Lalu Ayah menjebolnya. Ternyata Ayah benar. Harta itu ada di sana. Berupa
kepingan uang logam emas kuno dan perhiasan-perhiasan mewah milik
nenekku.” “Lalu
arti keduanya?” tanyaku. Wulan tersenyum. “Kau ingin aku membantumu untuk
mengartikannya?” tanyaku lagi. Wulan tetap tersenyum. Aku mengalihkan
pandanganku dari wajahnya ke lukisan itu. Kuperhatikan lukisan itu dengan
seksama. Ya…kini aku tahu artinya. “Kau tahu artinya? Dulu akulah yang
berhasil mengartikannya. Aku yakin kau tahu artinya,” ucap Wulan yakin.
“Kesederhanaan…”
jawabku ragu. Wulan mengangguk. “Wanita dalam lukisan itu tetap
sederhana walaupun kekayaan bergelimpangan di sekelilingnya. Kau tahu
siapa dia? Wanita dalam lukisan itu adalah nenekku semasa muda. Aku ingin
seperti beliau,” ucapnya. “Jadi makna lukisan ini adalah agar harta yang
kami miliki dapat kami pergunakan sebaik-baiknya,” jelas Wulan. Tiba-tiba aku termenung.

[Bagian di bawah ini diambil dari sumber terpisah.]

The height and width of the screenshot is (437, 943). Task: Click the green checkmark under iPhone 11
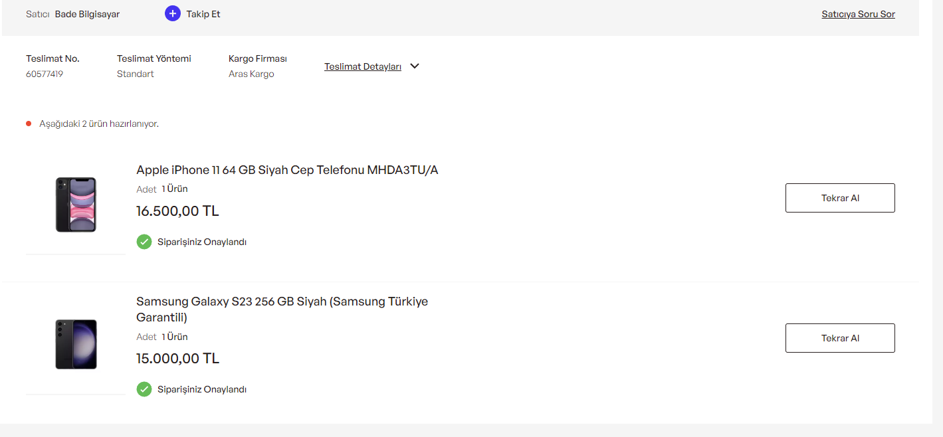[x=144, y=242]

Selama ini kadang-kadang aku berfoya-foya menggunakan uang. Namun kini aku
sadar. Sikap itu kelak akan merugikan diriku sendiri. Aku ingin hidup
sederhana seperti Wulan. Cerita misteri Wulan takkan aku lupakan. Aku pandangi lukisan itu
sekali lagi. Ada sesuatu yang luput dari pandanganku tadi. Dan baru aku
sadari sekarang. Wanita dalam lukisan itu terlihat bahagia. Tentu saja.
karena kesederhanan akan membawa kebahagiaan.